Почему я считаю, что его надо читать сейчас? Тогда человек тоже был беспомощен, и тоже тогда казалось, что всё катится в бездну, но кислород человечности кто-то должен был выделять. И этот кислород человечности, которым мы все дышали тогда — это проза Житинского. Поэтому я и думаю, что этот автор, всю жизнь проживший так скромно и известный немногим, вдруг на наших глазах оказался бессмертен. И это доказывает его правоту.
Услышимся через неделю. Пока!
28 августа 2015 года
(Станислав Лем)
― Добрый вечер, дорогие друзья, спокойной ночи! Мы с вами опять встречаемся в программе «Один». Спасибо огромное, вопросов много.
Сразу хочу анонсировать: как я и обещал, лекция сегодня будет про Лема. Как вы видите — те, кто смотрит по Сетевизору, — я даже подготовился, захватив свою любимую и изрядно затрёпанную книжку, содержащую «Глас Господа» и повести.
Невозможно, конечно, сегодня не начать с разговора о Борисе Немцове. Полгода назад его убили. Все спрашивают о том, какова динамика за эти полгода. Я не думаю, что эта динамика непосредственно связана с убийством Немцова.

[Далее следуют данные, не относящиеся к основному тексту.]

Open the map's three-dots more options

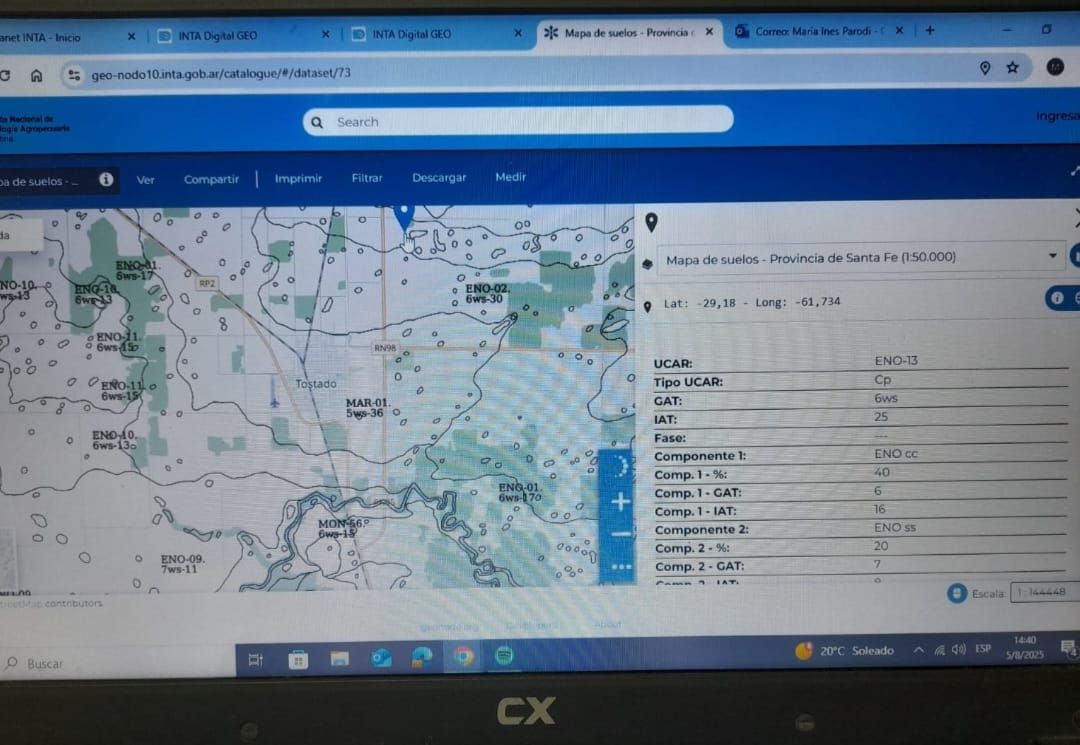(621, 567)
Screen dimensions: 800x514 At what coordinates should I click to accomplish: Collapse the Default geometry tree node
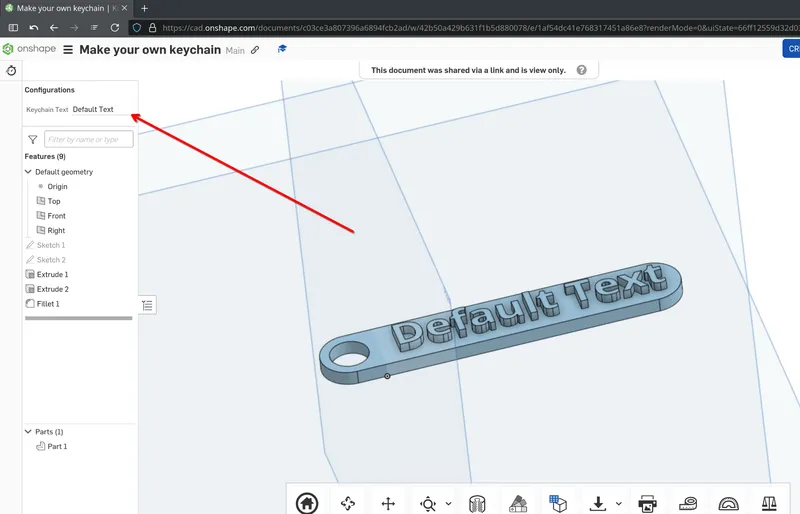point(28,172)
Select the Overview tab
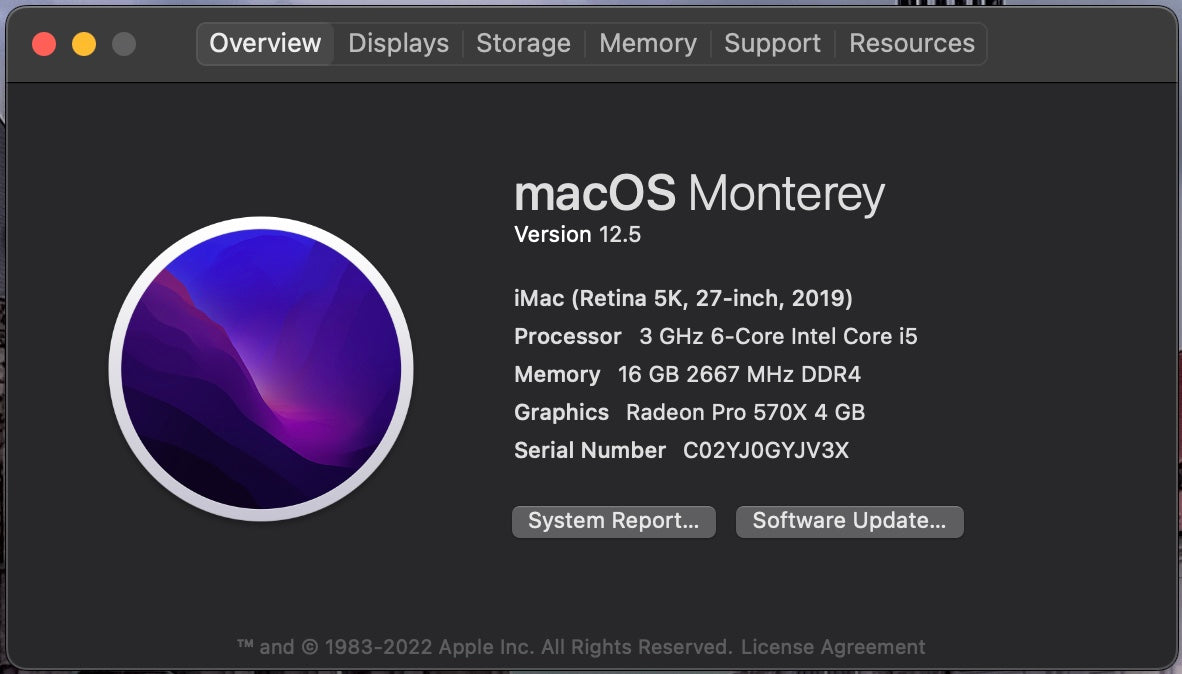This screenshot has width=1182, height=674. point(264,43)
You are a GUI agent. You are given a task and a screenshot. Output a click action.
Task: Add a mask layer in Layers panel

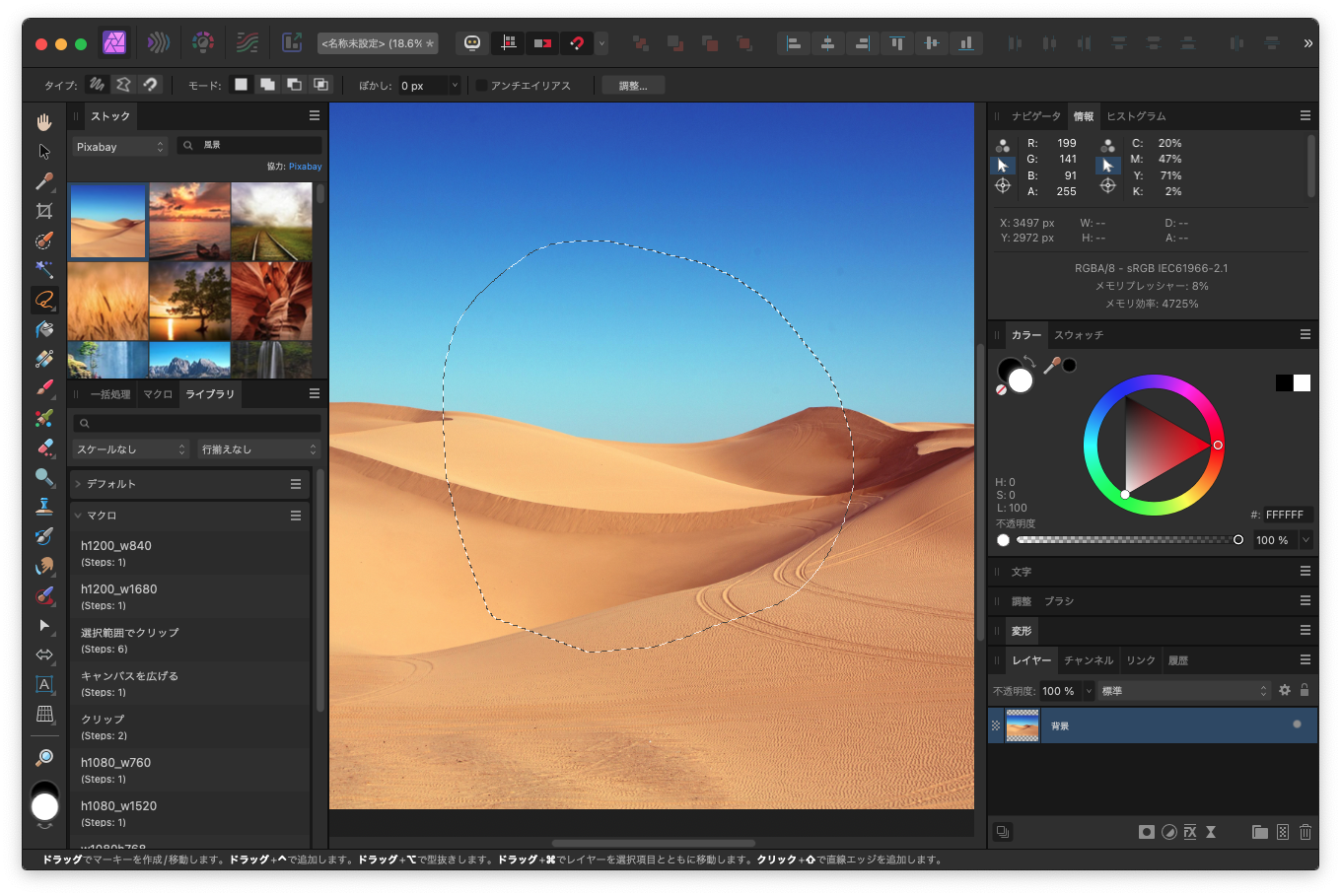[x=1146, y=832]
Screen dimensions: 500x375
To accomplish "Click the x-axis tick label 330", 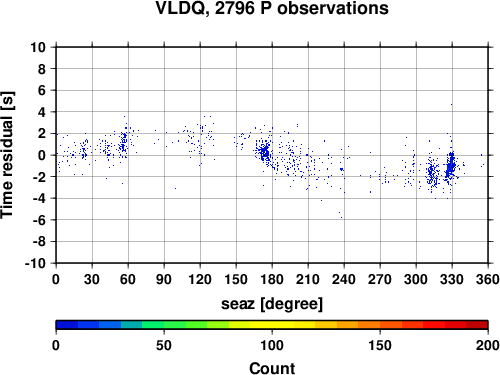I will coord(452,279).
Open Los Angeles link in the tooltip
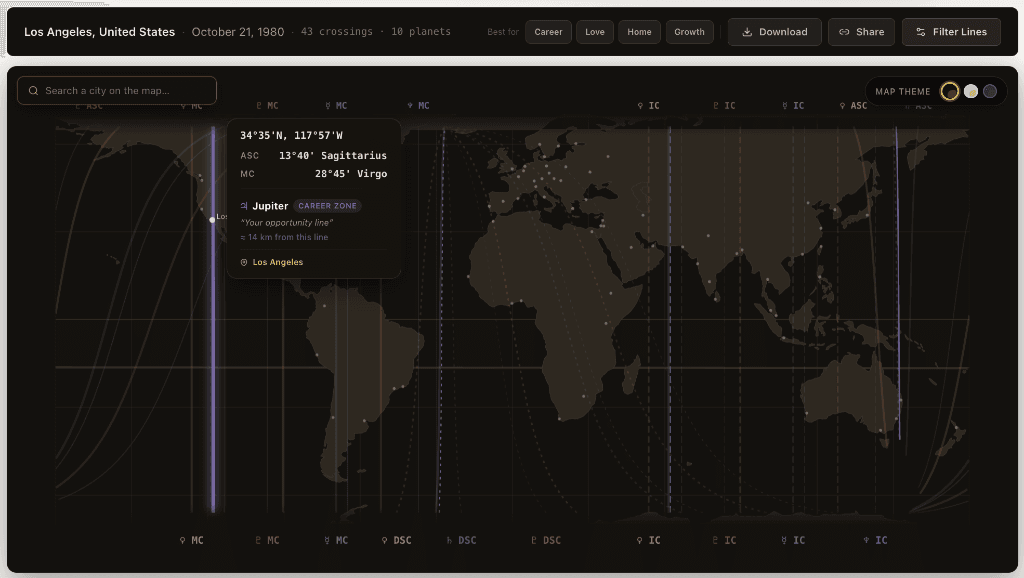Screen dimensions: 1024x578 click(278, 262)
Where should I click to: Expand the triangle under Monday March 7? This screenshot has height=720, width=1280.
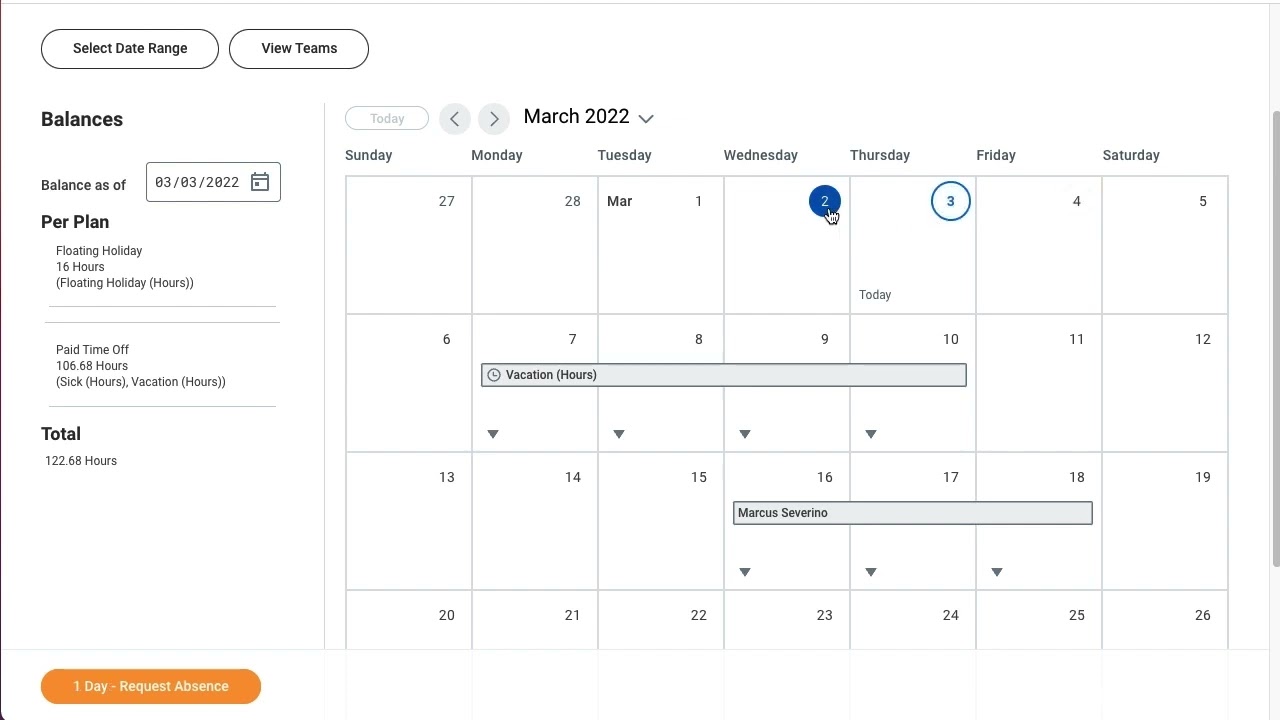pos(493,434)
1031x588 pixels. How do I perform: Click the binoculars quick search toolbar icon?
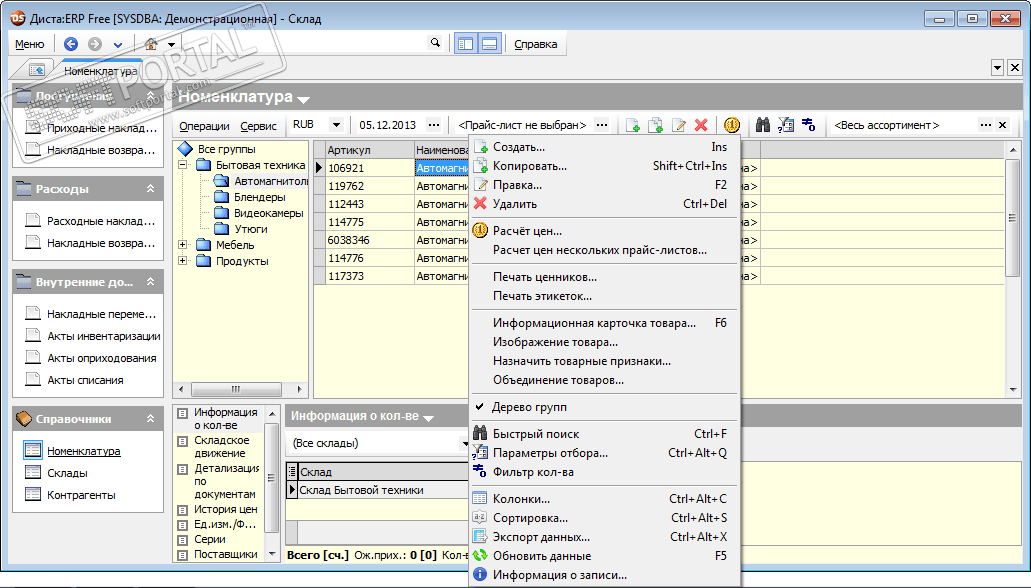(x=762, y=125)
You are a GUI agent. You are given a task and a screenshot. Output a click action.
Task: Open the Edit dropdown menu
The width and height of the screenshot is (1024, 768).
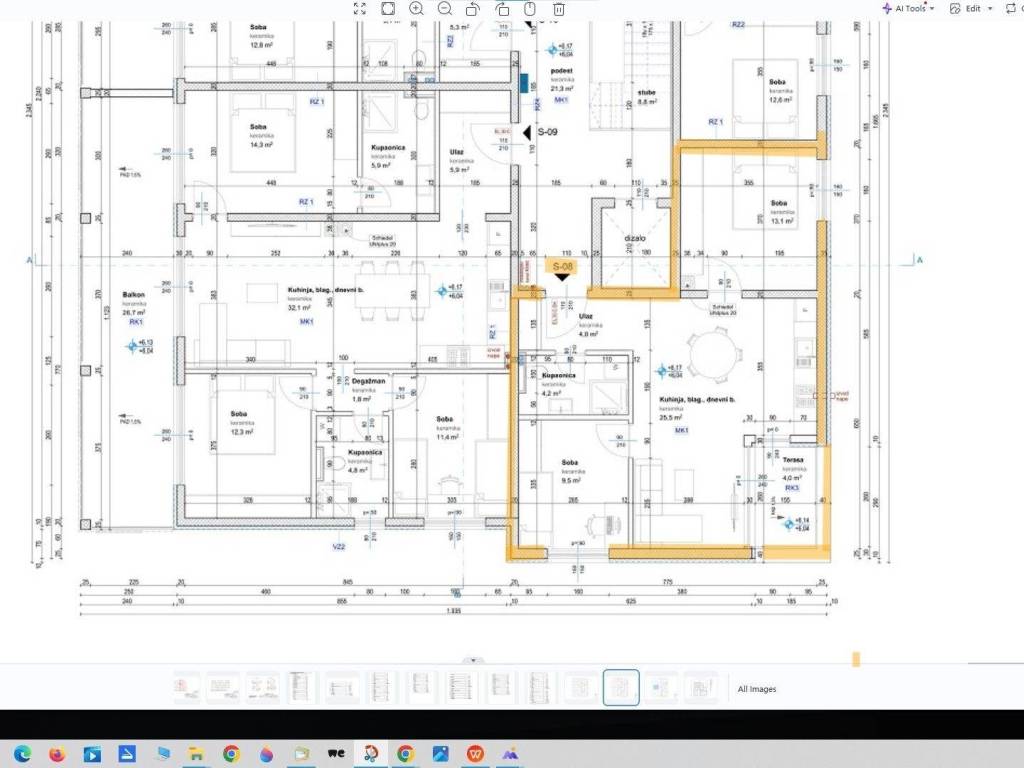point(971,8)
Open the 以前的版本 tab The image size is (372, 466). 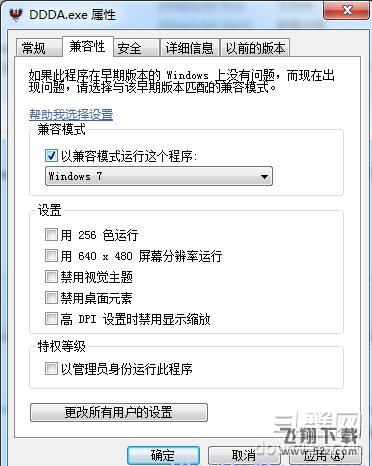(255, 48)
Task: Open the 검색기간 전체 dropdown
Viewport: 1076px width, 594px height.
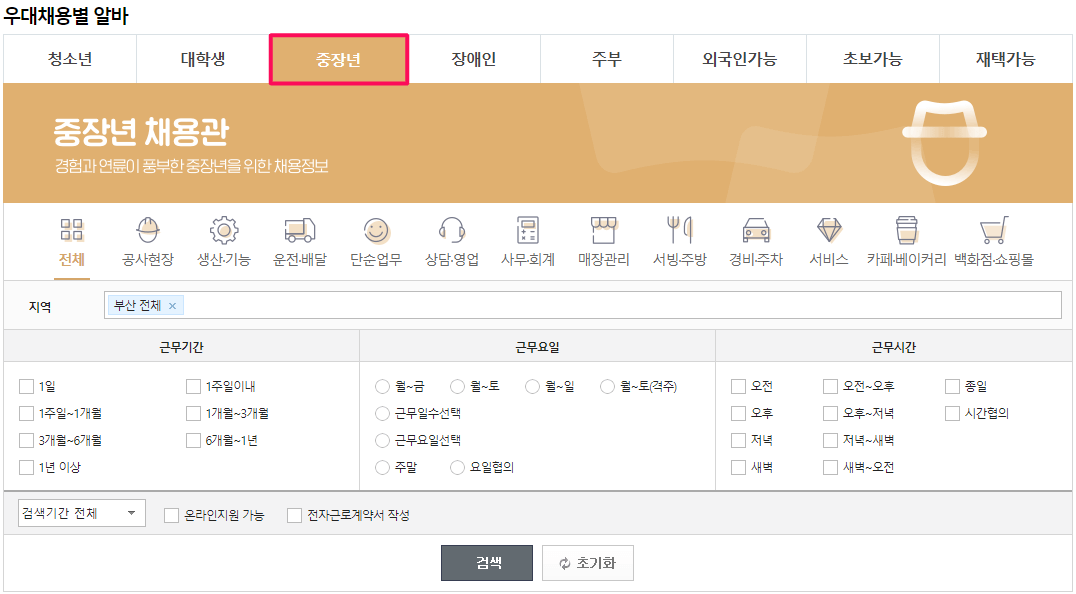Action: tap(80, 514)
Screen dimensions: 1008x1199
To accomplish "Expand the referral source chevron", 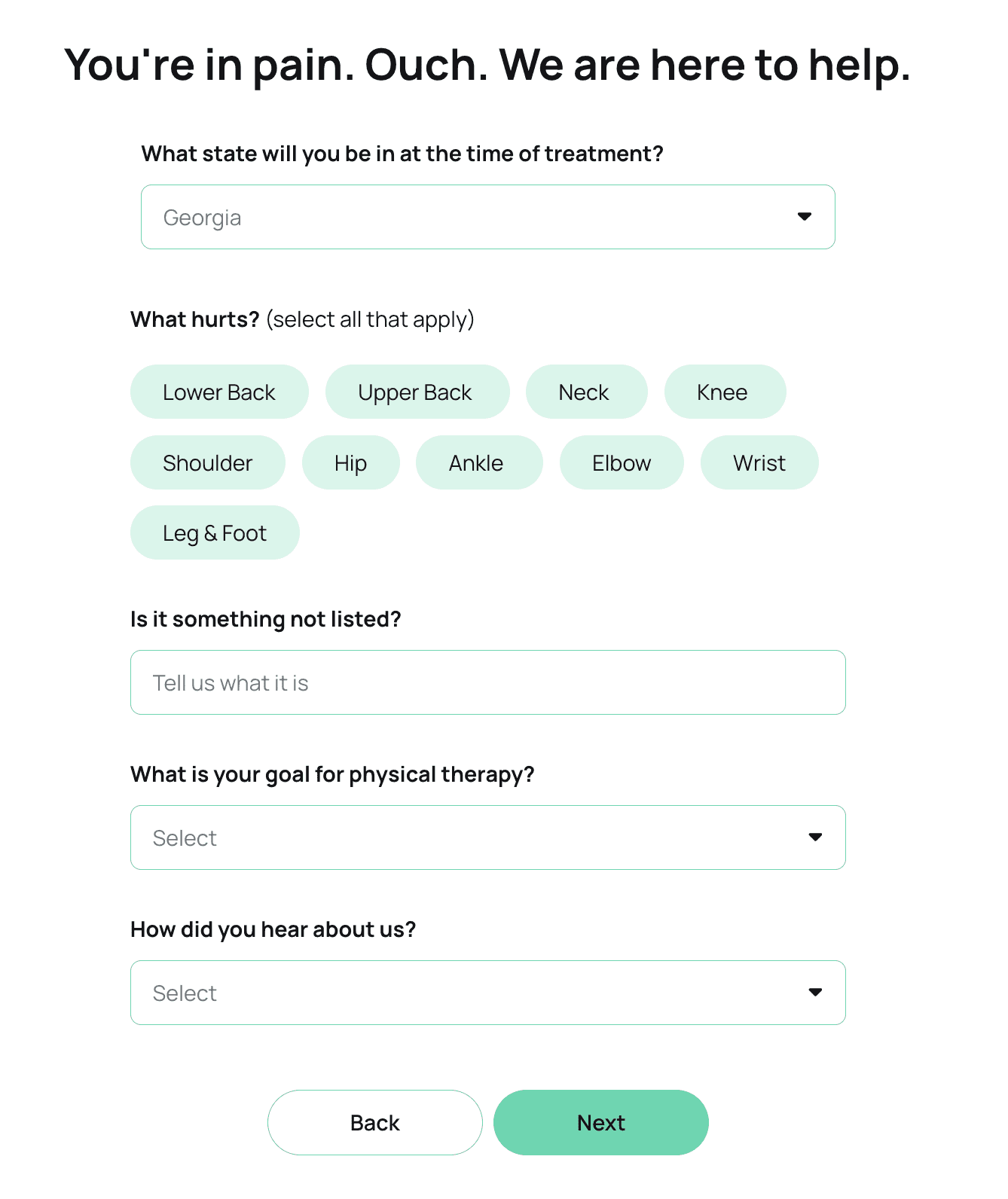I will point(816,992).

Я могу лишь сказать (я, кстати, рассказывал уже, по-моему, эту историю), что непосредственно после его убийства значительная часть принстонских студентов латиноамериканского происхождения собралась, пригласила меня на своё сборище в одном нашем принстонском кафе. Это было довольно впечатляющее зрелище. Ну, обычное такое латиноамериканское землячество. И несколько этих мрачных усатых, порою бородатых людей сказали: «Профессор Быков, мы считаем долгом вас предупредить, что подковёрная борьба в России вышла наружу, правительство больше не контролирует ситуацию. В течение ближайшего полугода вас ожидают непредсказуемые события. Мы латиноамериканцы, революция у нас в крови. Мы знаем, как это бывает». Меня насторожило это предсказание, поскольку у них действительно в крови некоторое политическое чутьё. То, что ситуация вышла из-под контроля, на мой взгляд, достаточно очевидно.
Но что я хочу сказать о самом Борисе? Я вообще, как вы узнаете из дальнейшего разговора (мне прислали сегодня об этом вопрос), не фанат Льва Гумилёва, и теория пассионарности представляется мне демонстративно антинаучной, подчёркнуто, нарочито антинаучной. Известно его презрение к официальной науке. Он был скорее такой очень интеллектуальный, очень образованный социальный фантаст, создатель одной из тех всеобщих теорий всего, какие в России в лагерях для объяснения этой нечеловеческой реальности продуцировались во множестве. Но одно психологическое — не историческое, а психологическое — наблюдение Гумилёва очень точно: рядом с пассионарием перестаёшь чувствовать страх.
Собственно говоря, примета пассионария — это и есть его способность внушить особенно высокую мотивацию и избавить от страха. Это передаётся через рукопожатие. То есть необходимым условием этого контакта является физическое присутствие; вы не можете заочно избавить человека от страха. Знаете, когда мать гладит по голове, проходит, например, боль зубная. Ну проходит, таково свойство материнской руки. Точно так же, когда рядом с вами пассионарий… Определение пассионария у Гумилёва совершенно чёткое: это человек, наделённый внеположенными ценностями, ценностями, которые выше жизни, выше любых имманентностей, выше родства, например, выше выгоды — то есть ценностями иного теоретического ряда.
И в этом смысле Борис был человеком, способным внушить храбрость, веселье, насмешку над опасностью. Достаточно было рядом с ним находиться, чтобы чувство страха исчезло. Таких людей, которые не боятся, которые от рождения лишены страха или сумели выработать в себе такое великолепное презрение к опасности, — таких людей очень много. Таких людей чуют всегда подонки и убивают их.